The reason why IP addresses are allocated mostly through ISPs is the stability of the routing protocols used by ISPs to provide global IP connectivity. The Internet is a federation of independent networks that agree to exchange traffic, sometimes for free (peering) or for a fee (transit). Each of these networks is called an “Autonomous System” (AS) and has an AS number (ASN) assigned to it. ASNs are coded in 16 bits, so there are only 65536 available to begin with.

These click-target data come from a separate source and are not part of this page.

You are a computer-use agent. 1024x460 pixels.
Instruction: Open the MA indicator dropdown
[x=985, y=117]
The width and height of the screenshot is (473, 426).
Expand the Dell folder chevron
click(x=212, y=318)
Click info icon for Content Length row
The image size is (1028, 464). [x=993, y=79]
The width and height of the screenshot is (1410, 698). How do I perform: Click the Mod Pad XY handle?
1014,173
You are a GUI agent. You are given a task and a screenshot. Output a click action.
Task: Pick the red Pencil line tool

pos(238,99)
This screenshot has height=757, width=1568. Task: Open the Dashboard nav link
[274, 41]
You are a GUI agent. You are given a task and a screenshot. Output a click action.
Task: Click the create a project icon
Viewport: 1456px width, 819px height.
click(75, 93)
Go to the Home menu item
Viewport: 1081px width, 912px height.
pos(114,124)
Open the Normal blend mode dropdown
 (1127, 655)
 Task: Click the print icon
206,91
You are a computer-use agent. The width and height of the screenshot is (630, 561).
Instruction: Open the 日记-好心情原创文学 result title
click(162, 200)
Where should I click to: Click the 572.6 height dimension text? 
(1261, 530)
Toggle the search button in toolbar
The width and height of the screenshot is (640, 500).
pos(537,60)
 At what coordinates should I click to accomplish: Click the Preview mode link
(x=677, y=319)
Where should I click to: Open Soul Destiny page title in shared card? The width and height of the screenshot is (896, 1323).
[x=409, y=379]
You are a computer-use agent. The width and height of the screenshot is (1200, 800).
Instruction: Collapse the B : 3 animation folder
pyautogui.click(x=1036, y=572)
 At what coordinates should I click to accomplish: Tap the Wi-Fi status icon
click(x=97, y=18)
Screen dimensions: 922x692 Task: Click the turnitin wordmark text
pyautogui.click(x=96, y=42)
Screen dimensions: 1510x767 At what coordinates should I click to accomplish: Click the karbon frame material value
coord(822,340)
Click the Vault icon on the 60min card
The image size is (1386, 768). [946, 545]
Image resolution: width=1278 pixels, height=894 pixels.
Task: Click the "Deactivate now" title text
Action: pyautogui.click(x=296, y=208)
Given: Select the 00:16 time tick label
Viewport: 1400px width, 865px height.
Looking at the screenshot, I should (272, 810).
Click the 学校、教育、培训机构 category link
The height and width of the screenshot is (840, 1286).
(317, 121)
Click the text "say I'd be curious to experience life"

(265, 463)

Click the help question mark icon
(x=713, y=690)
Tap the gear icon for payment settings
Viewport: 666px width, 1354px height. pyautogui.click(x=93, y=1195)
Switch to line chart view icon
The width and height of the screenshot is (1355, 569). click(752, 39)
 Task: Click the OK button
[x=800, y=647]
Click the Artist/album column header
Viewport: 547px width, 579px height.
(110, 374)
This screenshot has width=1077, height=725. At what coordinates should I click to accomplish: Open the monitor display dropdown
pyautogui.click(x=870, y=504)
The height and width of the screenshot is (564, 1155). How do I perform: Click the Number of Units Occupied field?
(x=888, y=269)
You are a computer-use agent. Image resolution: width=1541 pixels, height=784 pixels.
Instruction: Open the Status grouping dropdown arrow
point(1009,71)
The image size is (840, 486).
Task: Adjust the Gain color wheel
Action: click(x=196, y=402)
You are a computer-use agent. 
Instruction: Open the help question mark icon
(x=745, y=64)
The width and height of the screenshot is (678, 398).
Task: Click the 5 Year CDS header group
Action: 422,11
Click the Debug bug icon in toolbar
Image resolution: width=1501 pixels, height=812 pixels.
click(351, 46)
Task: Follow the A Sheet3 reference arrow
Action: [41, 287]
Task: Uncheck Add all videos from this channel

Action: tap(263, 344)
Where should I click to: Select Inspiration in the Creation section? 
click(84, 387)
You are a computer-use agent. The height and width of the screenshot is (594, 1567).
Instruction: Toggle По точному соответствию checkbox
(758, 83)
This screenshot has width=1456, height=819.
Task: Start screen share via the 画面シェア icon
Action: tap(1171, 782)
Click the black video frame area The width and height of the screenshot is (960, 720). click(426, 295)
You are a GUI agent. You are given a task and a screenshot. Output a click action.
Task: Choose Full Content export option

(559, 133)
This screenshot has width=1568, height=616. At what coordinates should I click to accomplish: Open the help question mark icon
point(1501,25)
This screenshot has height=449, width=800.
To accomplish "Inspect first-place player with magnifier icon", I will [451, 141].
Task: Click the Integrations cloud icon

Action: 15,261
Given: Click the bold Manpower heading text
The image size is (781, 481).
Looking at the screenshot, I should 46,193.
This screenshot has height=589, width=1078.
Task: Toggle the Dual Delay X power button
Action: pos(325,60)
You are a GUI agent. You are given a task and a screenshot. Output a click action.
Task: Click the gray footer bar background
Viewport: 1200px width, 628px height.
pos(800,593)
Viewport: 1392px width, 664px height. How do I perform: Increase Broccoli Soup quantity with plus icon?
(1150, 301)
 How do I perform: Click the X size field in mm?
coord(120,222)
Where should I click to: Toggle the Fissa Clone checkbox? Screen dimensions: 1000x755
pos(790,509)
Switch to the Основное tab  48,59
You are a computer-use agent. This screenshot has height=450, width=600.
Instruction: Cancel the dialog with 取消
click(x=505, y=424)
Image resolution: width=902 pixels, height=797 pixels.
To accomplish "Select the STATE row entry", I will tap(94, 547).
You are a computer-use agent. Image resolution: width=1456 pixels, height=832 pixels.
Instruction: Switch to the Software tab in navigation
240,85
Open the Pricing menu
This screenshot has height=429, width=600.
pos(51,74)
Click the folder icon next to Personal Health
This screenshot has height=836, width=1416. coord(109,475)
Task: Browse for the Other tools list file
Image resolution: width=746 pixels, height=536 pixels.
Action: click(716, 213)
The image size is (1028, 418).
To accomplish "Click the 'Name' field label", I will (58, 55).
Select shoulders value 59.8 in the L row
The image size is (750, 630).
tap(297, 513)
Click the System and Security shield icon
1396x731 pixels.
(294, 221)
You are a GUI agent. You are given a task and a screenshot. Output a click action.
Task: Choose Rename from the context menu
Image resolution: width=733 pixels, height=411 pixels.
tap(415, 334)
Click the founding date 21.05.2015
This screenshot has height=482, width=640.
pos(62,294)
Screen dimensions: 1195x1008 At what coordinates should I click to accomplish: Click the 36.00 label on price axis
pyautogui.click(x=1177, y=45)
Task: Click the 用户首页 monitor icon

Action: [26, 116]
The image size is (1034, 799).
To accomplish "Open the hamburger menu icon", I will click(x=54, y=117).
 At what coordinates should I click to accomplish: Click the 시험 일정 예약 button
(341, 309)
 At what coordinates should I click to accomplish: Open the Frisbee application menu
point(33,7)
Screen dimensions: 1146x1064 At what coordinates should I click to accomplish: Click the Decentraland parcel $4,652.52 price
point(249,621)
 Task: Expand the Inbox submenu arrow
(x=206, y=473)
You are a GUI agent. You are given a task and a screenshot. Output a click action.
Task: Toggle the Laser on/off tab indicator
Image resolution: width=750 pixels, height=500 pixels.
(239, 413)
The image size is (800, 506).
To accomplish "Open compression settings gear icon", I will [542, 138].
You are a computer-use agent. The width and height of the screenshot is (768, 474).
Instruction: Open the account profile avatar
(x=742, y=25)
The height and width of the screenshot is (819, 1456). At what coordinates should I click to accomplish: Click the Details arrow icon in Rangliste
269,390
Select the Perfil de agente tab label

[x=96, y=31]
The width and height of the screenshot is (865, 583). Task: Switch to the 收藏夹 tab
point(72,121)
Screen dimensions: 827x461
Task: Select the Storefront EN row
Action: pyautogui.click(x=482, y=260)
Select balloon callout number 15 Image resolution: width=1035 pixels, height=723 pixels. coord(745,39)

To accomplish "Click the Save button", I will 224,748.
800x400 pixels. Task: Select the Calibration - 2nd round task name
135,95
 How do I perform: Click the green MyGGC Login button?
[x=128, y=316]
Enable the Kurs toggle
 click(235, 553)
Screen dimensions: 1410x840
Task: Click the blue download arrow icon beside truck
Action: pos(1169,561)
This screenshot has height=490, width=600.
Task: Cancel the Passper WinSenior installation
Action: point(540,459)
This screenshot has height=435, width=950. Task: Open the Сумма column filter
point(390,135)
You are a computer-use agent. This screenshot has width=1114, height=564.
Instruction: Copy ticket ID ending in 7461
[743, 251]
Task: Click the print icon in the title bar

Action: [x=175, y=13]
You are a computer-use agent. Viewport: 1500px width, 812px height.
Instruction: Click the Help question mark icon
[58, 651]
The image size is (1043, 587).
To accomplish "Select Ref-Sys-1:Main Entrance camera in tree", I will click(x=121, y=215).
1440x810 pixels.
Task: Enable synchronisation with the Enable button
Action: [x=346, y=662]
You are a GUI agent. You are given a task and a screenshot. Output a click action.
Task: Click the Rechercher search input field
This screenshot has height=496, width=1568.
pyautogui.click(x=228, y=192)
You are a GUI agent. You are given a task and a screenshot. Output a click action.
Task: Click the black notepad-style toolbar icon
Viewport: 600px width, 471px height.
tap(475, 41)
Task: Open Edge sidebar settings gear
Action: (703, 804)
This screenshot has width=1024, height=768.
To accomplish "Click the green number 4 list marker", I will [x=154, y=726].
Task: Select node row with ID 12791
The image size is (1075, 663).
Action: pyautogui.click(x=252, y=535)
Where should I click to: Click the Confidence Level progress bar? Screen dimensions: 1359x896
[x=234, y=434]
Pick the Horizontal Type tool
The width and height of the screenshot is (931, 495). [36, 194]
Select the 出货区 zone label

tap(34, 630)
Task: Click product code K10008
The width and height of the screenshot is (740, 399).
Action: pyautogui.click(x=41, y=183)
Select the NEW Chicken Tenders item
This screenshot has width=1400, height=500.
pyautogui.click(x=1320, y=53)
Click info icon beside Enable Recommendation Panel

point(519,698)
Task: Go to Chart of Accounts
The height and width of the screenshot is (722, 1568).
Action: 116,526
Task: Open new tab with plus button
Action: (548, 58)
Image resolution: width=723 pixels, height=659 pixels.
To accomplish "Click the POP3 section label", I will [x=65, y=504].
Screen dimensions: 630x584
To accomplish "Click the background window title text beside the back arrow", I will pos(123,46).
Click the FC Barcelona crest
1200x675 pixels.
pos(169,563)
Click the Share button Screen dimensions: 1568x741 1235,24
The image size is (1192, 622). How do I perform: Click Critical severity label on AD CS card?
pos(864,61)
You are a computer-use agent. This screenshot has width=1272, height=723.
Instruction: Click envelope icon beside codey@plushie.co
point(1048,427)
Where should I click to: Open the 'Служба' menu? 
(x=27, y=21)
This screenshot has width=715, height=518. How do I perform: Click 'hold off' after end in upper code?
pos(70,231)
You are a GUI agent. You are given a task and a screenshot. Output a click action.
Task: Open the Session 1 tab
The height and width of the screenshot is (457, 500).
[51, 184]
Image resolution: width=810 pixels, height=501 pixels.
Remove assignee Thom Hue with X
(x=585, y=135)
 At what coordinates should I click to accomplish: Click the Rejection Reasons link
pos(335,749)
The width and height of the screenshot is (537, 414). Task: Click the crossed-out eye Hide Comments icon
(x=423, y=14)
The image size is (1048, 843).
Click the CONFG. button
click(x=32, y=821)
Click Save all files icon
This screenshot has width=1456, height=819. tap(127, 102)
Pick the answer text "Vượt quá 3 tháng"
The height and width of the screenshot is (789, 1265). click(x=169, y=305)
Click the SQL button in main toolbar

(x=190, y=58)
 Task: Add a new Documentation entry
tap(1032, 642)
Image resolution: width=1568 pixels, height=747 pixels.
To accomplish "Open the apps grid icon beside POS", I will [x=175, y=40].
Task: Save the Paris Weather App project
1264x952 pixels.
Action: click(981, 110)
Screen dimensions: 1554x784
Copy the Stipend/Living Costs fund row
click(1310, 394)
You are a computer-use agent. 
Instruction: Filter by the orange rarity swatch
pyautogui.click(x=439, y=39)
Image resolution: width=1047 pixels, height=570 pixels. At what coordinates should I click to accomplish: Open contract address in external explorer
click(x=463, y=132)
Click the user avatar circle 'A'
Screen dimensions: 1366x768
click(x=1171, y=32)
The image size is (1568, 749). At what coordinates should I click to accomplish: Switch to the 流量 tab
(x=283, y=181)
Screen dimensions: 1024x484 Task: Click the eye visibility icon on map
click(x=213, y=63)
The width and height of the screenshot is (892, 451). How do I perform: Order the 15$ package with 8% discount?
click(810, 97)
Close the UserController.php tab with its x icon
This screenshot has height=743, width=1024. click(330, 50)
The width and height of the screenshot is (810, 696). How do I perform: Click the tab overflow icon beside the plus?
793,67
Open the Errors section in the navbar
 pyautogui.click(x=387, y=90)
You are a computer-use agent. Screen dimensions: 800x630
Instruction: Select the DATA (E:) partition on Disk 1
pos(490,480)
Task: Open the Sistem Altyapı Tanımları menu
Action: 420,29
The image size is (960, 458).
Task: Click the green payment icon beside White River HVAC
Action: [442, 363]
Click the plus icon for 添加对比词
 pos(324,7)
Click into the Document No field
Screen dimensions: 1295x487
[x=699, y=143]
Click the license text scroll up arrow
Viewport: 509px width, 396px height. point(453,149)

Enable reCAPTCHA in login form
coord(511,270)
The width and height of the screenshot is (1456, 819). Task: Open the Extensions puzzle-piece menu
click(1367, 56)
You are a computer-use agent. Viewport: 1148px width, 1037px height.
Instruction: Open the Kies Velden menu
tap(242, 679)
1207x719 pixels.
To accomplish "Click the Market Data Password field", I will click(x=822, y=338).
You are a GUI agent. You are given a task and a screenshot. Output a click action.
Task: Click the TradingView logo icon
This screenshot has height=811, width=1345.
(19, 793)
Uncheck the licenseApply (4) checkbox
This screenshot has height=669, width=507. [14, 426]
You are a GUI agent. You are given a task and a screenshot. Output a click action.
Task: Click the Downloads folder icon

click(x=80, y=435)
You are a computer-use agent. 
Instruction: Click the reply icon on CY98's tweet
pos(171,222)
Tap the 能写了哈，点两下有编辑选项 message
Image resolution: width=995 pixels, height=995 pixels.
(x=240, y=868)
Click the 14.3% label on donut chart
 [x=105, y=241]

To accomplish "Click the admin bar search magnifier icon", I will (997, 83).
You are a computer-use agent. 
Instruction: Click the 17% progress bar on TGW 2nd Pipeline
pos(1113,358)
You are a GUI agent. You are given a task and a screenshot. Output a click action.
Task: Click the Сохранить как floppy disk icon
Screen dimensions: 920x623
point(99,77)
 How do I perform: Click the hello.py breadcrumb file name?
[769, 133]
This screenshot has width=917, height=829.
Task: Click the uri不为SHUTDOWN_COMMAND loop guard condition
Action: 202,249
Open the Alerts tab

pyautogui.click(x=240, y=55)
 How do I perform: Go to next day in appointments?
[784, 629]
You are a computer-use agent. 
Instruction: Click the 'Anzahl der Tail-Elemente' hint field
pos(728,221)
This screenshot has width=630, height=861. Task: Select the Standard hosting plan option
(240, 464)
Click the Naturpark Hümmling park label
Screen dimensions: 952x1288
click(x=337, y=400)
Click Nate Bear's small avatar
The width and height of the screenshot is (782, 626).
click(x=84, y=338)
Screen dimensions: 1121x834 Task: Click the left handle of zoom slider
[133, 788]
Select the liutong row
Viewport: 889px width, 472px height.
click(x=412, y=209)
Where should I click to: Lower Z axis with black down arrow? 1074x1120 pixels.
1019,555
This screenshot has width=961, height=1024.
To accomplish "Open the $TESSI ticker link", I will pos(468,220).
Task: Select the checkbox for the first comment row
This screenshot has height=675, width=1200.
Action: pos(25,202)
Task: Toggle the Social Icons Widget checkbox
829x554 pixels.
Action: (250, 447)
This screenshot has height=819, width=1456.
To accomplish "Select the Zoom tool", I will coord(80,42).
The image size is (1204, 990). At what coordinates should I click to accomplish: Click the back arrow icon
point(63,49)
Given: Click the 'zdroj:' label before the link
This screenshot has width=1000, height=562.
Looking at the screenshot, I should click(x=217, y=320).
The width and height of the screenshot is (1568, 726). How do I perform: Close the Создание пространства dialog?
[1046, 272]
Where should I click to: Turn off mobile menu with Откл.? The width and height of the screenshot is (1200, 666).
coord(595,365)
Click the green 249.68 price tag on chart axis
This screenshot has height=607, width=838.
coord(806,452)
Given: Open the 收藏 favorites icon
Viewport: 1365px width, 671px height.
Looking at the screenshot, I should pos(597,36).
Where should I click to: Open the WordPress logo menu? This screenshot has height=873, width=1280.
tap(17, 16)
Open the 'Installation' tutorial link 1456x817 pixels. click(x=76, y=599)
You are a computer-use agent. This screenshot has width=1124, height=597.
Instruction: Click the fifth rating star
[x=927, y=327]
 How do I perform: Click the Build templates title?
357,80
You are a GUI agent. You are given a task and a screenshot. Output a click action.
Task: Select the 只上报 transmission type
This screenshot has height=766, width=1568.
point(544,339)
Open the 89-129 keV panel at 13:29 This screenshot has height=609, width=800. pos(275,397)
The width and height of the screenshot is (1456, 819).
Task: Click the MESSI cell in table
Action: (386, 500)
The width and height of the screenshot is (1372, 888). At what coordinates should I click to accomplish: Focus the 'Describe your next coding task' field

When your IP packets go from your machine to their destination, they will first go through your ISP’s routers to your ISP’s border gateway that connects to other transit or final destination ISPs leading to your destination. There usually are an order of magnitude or two fewer border routers than interior routers. The interior routers do not need much intelligence, all they need to know is how to get their packets to the border. The border routers, on the other hand, need to have a map of the entire Internet. For each block of possible destination IP addresses, they need to know which next-hop ISP to forward the packet on to. Border routers exchange routing information using the Border Gateway Protocol, version 4 (BGP4).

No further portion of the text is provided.